Work instruction:
What is the number of lines in the data that contain "screenshot"? Respond with nothing else.

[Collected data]

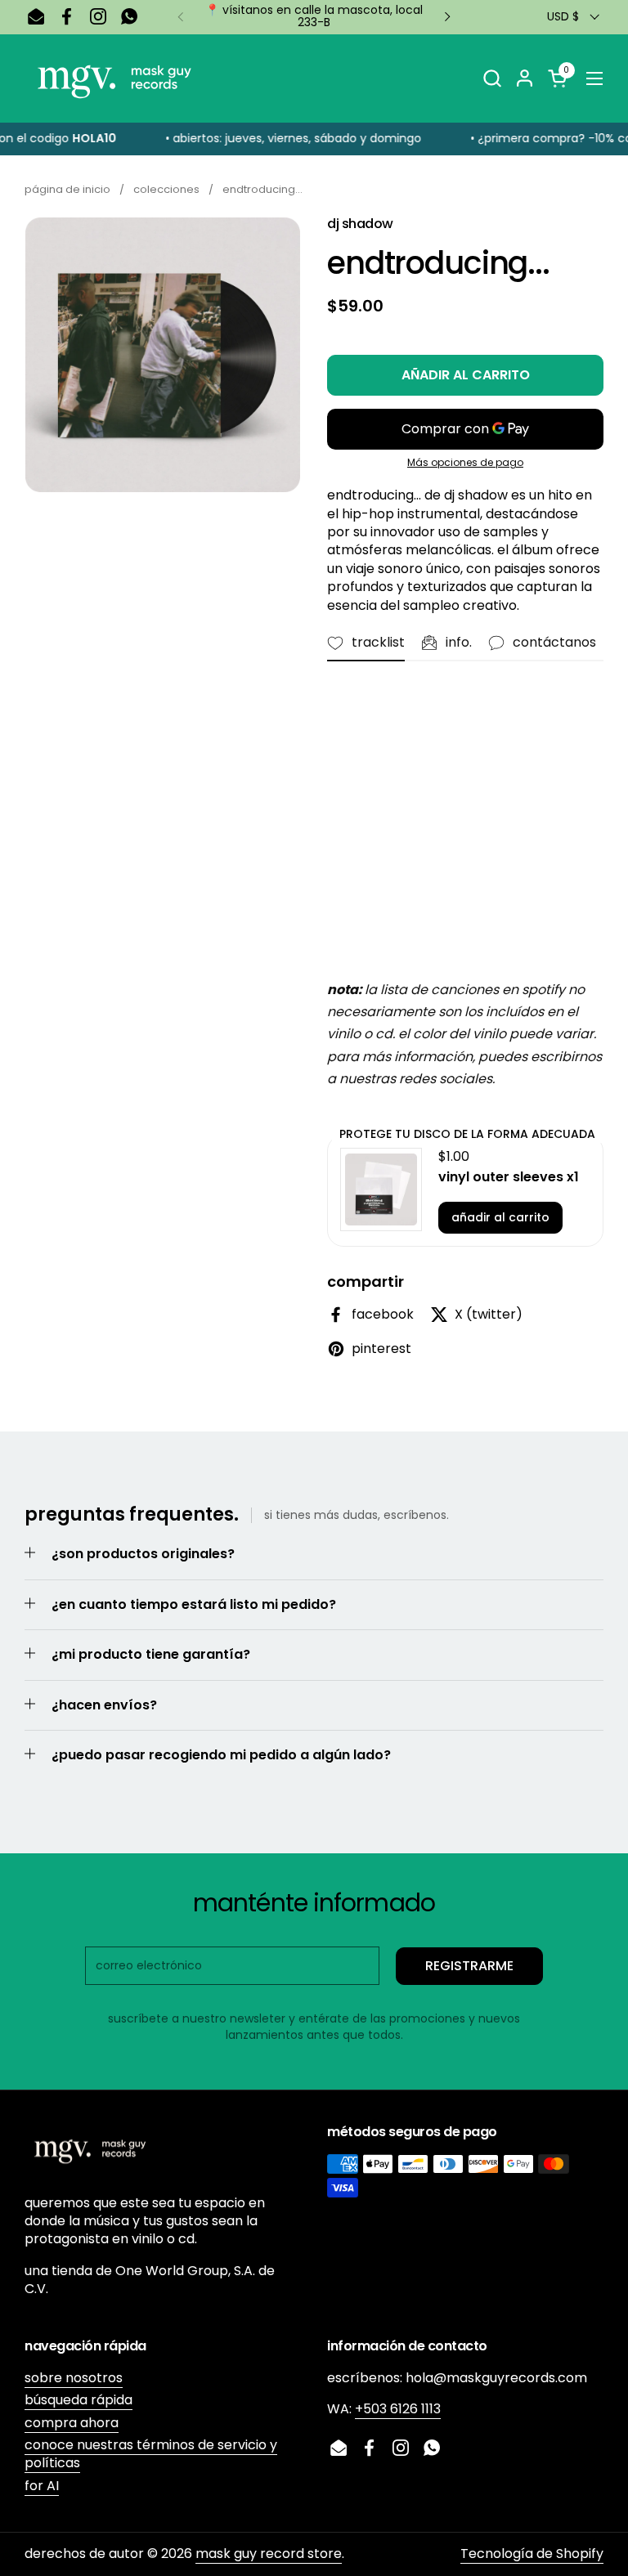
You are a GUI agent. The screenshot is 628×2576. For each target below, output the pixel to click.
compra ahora (72, 2422)
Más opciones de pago (465, 462)
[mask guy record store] (114, 78)
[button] (492, 78)
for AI (42, 2485)
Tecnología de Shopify (531, 2553)
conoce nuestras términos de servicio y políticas (151, 2453)
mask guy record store (268, 2553)
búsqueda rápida (78, 2399)
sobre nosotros (74, 2377)
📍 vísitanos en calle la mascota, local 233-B (314, 16)
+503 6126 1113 (398, 2408)
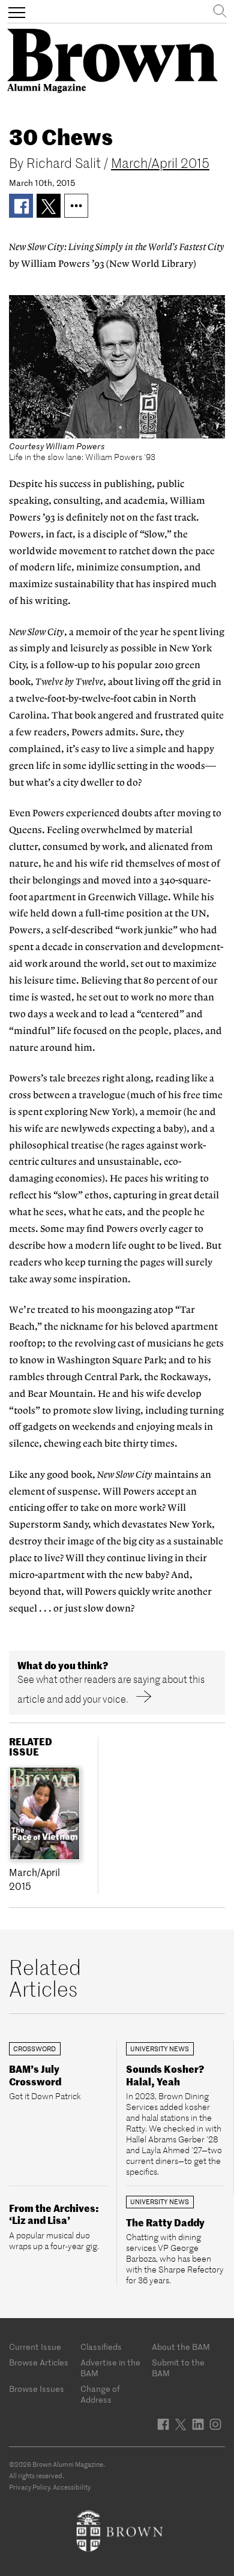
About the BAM (181, 2346)
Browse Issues (36, 2388)
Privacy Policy (29, 2487)
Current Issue (35, 2346)
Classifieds (101, 2346)
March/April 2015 (160, 163)
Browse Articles (38, 2362)
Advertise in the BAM (110, 2368)
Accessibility (72, 2487)
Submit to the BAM (178, 2368)
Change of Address (100, 2394)
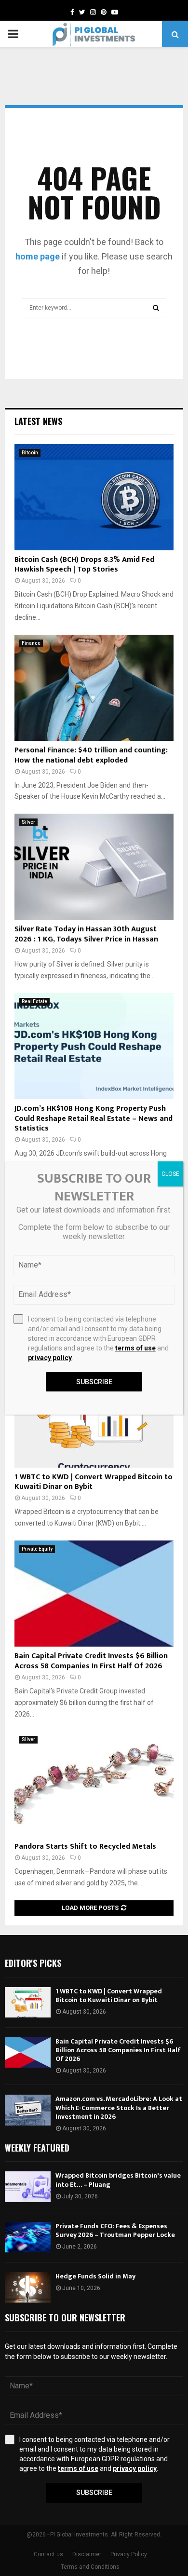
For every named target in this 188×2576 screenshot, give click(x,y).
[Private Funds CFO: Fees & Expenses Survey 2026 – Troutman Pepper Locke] (28, 2237)
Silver (28, 822)
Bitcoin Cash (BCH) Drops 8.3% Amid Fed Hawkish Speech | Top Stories (84, 564)
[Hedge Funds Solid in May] (28, 2287)
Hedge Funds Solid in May (95, 2276)
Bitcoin (30, 452)
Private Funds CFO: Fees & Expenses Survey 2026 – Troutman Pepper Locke (115, 2230)
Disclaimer (86, 2554)
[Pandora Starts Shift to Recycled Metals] (94, 1784)
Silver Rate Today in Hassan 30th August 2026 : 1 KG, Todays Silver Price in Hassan (86, 934)
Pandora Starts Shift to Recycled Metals (85, 1846)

Response area:
2